- Opening Delimiter -
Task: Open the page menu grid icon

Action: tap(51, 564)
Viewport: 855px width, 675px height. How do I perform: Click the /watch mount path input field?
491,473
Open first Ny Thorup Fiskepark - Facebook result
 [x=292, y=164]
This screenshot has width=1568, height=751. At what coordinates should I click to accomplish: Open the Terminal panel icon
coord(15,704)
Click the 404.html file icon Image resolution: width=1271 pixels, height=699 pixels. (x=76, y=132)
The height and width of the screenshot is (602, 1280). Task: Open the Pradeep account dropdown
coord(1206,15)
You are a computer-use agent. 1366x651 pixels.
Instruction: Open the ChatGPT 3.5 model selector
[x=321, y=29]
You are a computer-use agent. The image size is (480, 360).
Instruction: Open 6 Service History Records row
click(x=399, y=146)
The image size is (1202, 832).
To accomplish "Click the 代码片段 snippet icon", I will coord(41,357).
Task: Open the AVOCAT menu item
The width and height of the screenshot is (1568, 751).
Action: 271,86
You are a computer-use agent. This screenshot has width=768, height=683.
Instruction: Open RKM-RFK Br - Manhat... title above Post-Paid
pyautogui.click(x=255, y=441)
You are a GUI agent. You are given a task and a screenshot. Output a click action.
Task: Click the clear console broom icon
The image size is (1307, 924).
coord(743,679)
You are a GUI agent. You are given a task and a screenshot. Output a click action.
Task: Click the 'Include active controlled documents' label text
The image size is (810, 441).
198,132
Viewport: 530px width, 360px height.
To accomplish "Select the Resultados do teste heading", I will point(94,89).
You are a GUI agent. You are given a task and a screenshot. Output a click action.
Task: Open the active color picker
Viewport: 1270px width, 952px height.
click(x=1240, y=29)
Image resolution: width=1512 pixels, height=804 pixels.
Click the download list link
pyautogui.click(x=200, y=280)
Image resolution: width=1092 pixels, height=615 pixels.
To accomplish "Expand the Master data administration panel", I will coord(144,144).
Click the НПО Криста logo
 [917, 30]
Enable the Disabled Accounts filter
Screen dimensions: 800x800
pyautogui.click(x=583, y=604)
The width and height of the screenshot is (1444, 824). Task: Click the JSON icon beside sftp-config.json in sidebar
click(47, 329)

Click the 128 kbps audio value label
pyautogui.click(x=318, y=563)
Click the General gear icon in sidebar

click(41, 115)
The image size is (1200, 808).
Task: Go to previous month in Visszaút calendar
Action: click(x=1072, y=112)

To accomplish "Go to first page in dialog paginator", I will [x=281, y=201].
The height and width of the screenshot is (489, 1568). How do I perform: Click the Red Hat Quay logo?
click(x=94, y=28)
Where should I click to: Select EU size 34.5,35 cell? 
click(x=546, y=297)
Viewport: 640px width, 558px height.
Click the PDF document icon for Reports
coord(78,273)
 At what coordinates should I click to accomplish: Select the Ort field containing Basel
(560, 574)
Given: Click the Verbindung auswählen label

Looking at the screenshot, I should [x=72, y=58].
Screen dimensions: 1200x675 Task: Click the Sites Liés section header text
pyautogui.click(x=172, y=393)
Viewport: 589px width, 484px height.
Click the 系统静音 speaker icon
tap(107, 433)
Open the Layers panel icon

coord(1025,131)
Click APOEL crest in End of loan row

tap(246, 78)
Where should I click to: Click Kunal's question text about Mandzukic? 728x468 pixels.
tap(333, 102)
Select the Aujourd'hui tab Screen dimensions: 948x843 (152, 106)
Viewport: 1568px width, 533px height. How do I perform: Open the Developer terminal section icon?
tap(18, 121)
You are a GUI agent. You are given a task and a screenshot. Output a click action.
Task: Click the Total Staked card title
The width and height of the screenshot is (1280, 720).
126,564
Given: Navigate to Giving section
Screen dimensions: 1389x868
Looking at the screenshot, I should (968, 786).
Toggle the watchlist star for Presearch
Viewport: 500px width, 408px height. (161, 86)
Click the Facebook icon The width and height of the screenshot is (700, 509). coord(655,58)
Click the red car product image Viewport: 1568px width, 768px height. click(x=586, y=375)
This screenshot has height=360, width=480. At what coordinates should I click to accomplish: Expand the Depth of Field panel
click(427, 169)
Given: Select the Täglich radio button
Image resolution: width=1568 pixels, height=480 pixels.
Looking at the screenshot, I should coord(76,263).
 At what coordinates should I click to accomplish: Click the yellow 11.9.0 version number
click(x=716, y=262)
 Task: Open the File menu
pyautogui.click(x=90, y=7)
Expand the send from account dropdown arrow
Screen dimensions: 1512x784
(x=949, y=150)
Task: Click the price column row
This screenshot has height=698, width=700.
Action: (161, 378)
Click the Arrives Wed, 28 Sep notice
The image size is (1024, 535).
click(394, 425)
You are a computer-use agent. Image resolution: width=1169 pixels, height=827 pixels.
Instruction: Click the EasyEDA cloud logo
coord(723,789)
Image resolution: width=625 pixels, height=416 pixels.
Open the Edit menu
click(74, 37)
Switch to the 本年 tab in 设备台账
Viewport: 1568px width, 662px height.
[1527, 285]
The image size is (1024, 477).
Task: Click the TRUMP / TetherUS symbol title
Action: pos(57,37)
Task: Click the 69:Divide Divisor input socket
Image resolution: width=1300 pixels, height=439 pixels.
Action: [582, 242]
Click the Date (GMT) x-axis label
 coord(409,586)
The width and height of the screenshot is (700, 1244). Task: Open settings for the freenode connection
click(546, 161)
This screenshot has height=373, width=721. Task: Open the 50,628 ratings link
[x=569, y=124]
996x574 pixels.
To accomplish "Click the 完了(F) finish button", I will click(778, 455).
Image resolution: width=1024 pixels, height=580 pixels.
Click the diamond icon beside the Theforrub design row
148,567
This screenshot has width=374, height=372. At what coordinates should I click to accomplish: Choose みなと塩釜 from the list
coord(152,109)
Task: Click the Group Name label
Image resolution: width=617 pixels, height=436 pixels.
- Closing Delimiter -
» Instructions to follow
Gather up the lines containing the word "computer" from these records and copy them.

» Response for this exercise
You are a computer-use agent. 1366x651 pixels.
You are a computer-use agent. The image size is (480, 360).
You are a computer-use agent. This screenshot has width=768, height=683.
You are a computer-use agent. Image resolution: width=1169 pixels, height=827 pixels.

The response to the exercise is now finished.